Directives
1. In the customer insights passage, what percentage of consumers say they would share personal data in exchange for personalized offers or discounts?
2. Report each line of the rows that contains the string "Given", matching case.

Document section

⟨

If you are a business owner, eschewing customer insights in your current marketing strategy is a massive missed opportunity to both understand and reach your ideal audience; it is a critical component to any modern marketing strategy. Although it may sound complicated and time-consuming, it does not have to be. In truth, developing and deploying customer insights is rather straight forward. With that in mind, below, we will discuss the various reasons why and how you should use customer insights. 

Why You Should be Using Customer Insights 

Studies show that modern customers care increasingly more about a personalized marketing experience. In fact, 6 out of 10 Americans state that they are willing to give up more data for a personalized marketing experience. Your average customer cares so much about this that they are more than happy to switch brands to a company that makes a more concerted effort to reach them. A 2016 Salesforce marketing research survey of more than 7,000 consumers and businesses buyers confirms this. The analysis states: 

Customers know that companies need more of their data in order to deliver personalized experiences — and a majority are now on board with that. Fifty-seven percent of consumers say they’re willing to share personal data in exchange for personalized offers or discounts. Additionally, consumers will share personal data in exchange for product recommendations that meet their needs (52%) and personalized shopping experiences (53%). Customers also increasingly expect companies to anticipate the products they need next. Nearly two-thirds (62%) of consumers say it’s acceptable for companies to send personalized offers/discounts based on the items they’ve already purchased.

Deploying a marketing and communications plan without having a comprehensive understanding of your audience is like trying to climb a mountain blindfolded and not even knowing where the mountain is in the first place. However, when properly utilized, customer insights help guide and direct you down the most ideal path. A 2016 eMarketer survey discovered that “60% of B2B marketers attributed at least 11-50% of sales increases to marketing analytics.”

Examples of tangible benefits of customer insights include: 

  • A better understanding of your audience – Customer insights grant you a unique vantage point that provides an intimate and detailed profile of your customer base. Businesses that are armed with such analytics can strategize methods in order to not only improve current customer satisfaction and retention but also target their ideal consumer in order to continue growing. A deeper and more rigorous understanding of your customers can help you take complacent customers and transform them into enthusiastic brand ambassadors.
  • Improving a current product or focusing product development – Insights can be utilized in the conception, design, and manufacture of your existing products or new products. The goal of any company is to identify a general consumer need or desire and create a product or service in response. By keeping customer’s tastes, needs, and desires in mind from the drawing board, you can create something that is not just suited for your customer, but perfect for them. 
  • Targeting your messaging – Similar to product development, enhanced intelligence on your customer’s wants and needs allows you to tailor your message and effectively target them. This is typically done through qualitative and quantitative research.
    • Qualitative Measures – Customer reviews and market research.
    • Quantitative measures – Google analytics, Facebook audience insights. 

Performing qualitative and quantitative research on your audience helps you craft a stronger, more compelling message.

⟩

Entries supplied
⟨

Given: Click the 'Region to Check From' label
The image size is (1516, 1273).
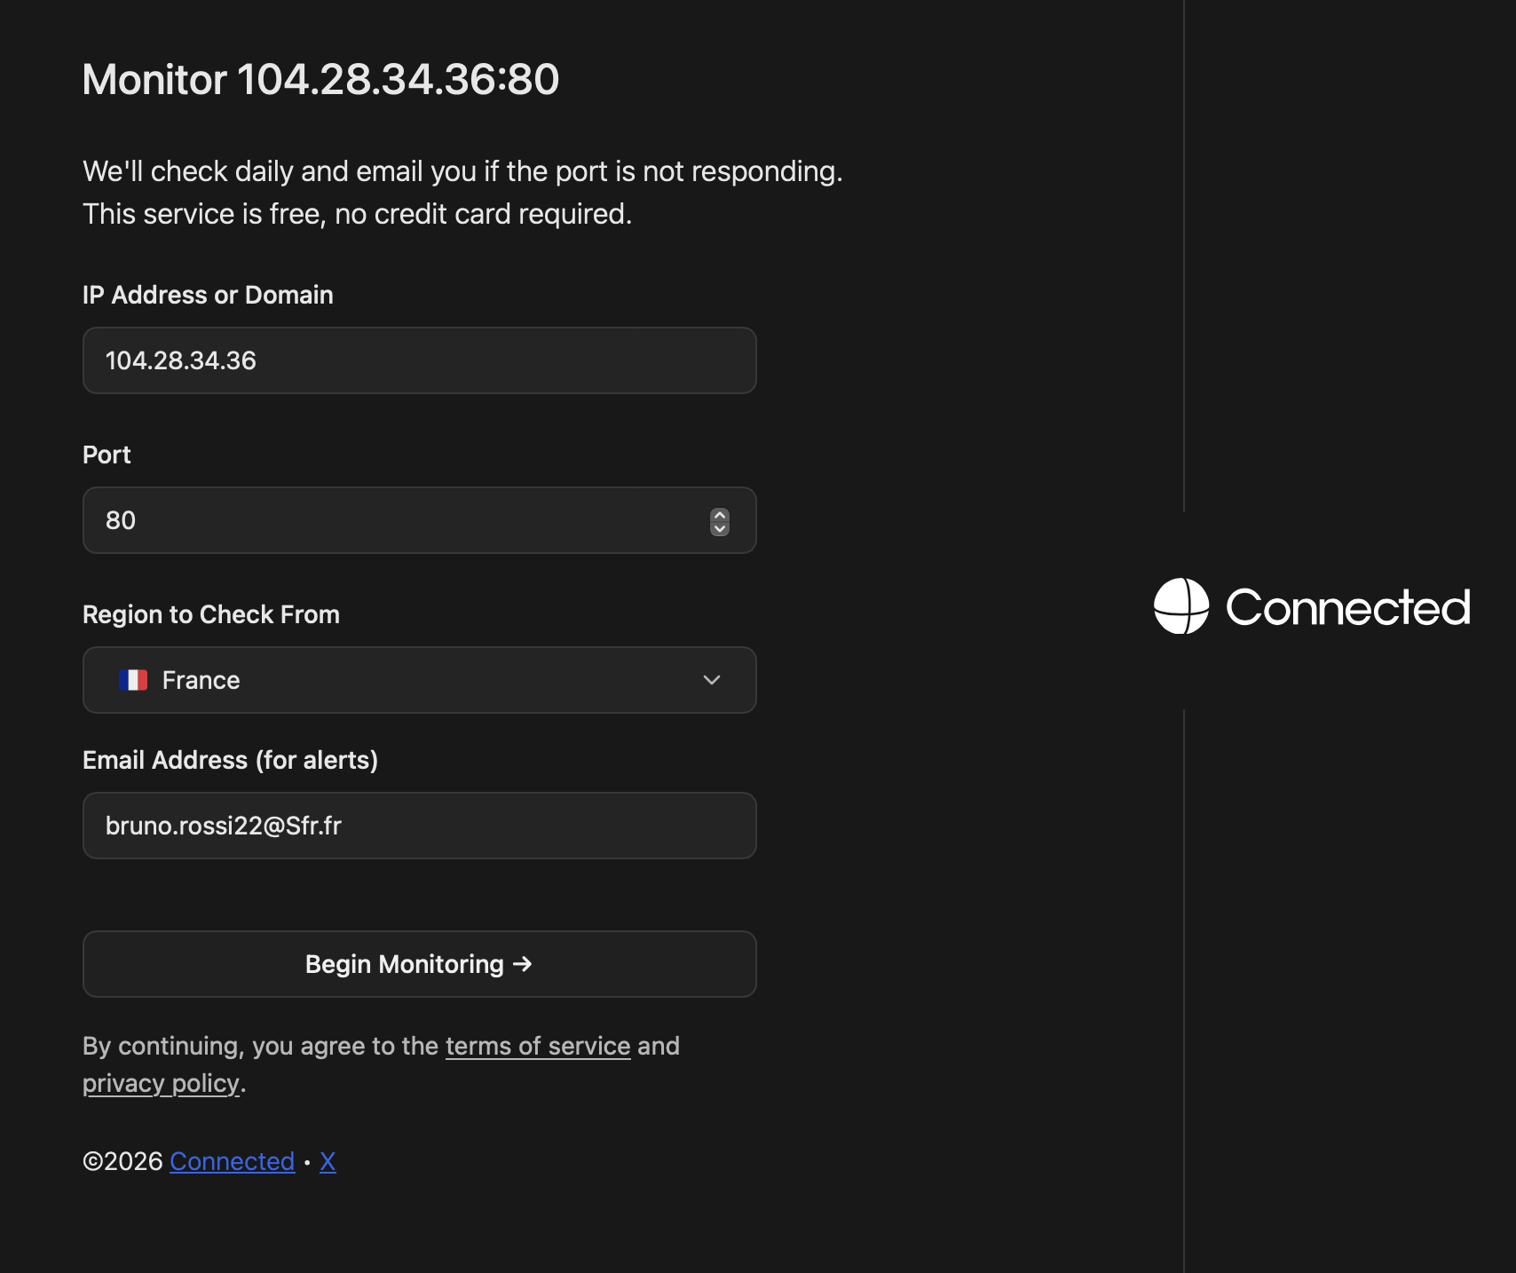Looking at the screenshot, I should [x=211, y=614].
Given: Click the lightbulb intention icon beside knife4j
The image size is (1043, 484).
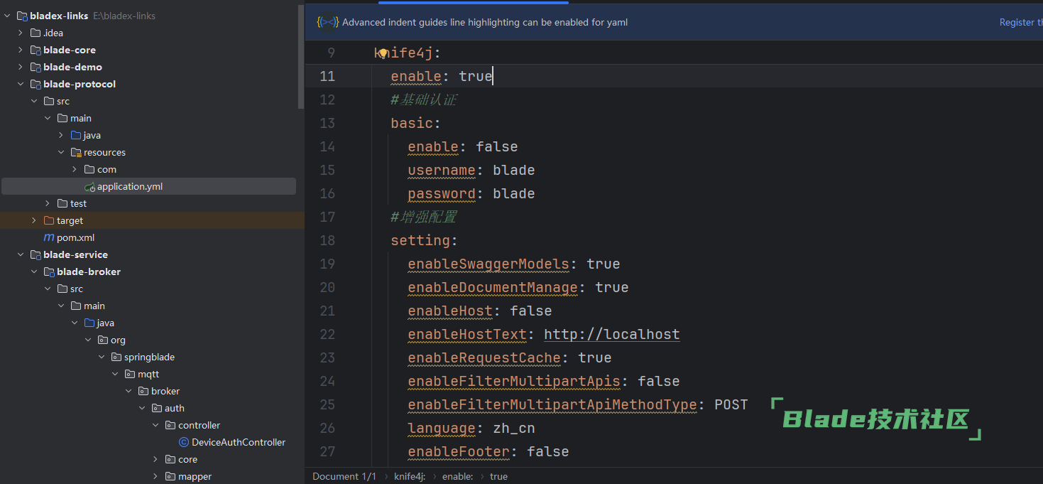Looking at the screenshot, I should [x=383, y=53].
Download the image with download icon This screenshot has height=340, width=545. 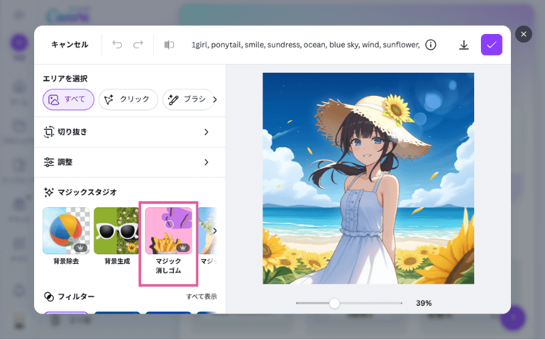click(x=464, y=45)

⟩

Written responses
1. Fifty-seven percent.

2.
Given: Click the 'Region to Check From' label
Given: Click the lightbulb intention icon beside knife4j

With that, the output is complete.